There is material below. Print exactly the lines starting at the line with "Task: Like the tweet with the heart icon" and ending at the line with "Expand the Status dropdown showing Sent", ends included, and no others.
----
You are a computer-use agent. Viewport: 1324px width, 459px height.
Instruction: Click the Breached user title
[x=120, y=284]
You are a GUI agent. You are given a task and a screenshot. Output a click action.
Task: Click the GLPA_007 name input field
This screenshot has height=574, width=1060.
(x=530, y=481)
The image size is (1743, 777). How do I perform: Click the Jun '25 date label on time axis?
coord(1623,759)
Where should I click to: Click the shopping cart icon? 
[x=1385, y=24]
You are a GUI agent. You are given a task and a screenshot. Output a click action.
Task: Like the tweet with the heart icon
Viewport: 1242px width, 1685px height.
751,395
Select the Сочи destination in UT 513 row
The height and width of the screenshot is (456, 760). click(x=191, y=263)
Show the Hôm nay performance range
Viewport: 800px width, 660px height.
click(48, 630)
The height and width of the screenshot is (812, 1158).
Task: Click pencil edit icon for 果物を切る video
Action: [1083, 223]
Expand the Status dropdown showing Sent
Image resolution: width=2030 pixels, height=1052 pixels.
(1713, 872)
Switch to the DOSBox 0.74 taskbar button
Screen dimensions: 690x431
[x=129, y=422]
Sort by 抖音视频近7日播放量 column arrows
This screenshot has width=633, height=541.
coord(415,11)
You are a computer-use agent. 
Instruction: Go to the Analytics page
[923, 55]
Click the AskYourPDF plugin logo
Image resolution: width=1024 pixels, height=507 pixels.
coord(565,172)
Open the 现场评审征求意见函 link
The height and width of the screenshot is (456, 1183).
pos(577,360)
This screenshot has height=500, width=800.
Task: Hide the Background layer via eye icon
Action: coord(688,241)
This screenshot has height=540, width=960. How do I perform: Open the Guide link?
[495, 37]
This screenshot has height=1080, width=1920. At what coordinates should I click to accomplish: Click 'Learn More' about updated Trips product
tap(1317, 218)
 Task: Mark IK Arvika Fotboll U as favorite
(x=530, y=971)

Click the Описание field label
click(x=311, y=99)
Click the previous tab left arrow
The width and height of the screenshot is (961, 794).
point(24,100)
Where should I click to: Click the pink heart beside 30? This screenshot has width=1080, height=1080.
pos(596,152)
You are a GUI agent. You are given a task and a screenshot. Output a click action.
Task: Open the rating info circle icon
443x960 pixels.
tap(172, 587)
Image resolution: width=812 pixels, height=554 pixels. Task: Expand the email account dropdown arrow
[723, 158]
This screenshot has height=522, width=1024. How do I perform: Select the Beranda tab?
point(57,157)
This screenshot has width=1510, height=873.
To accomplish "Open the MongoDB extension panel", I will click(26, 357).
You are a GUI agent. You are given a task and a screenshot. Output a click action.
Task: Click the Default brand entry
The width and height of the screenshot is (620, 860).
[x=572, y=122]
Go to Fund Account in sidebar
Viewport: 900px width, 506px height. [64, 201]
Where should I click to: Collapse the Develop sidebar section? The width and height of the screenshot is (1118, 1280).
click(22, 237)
----
Output:
Task: Like the tweet with the heart icon
Viewport: 1242px width, 1685px height.
751,395
Select the Сочи destination in UT 513 row
The height and width of the screenshot is (456, 760). click(x=191, y=263)
Show the Hôm nay performance range
Viewport: 800px width, 660px height.
click(48, 630)
The height and width of the screenshot is (812, 1158).
Task: Click pencil edit icon for 果物を切る video
Action: [1083, 223]
Expand the Status dropdown showing Sent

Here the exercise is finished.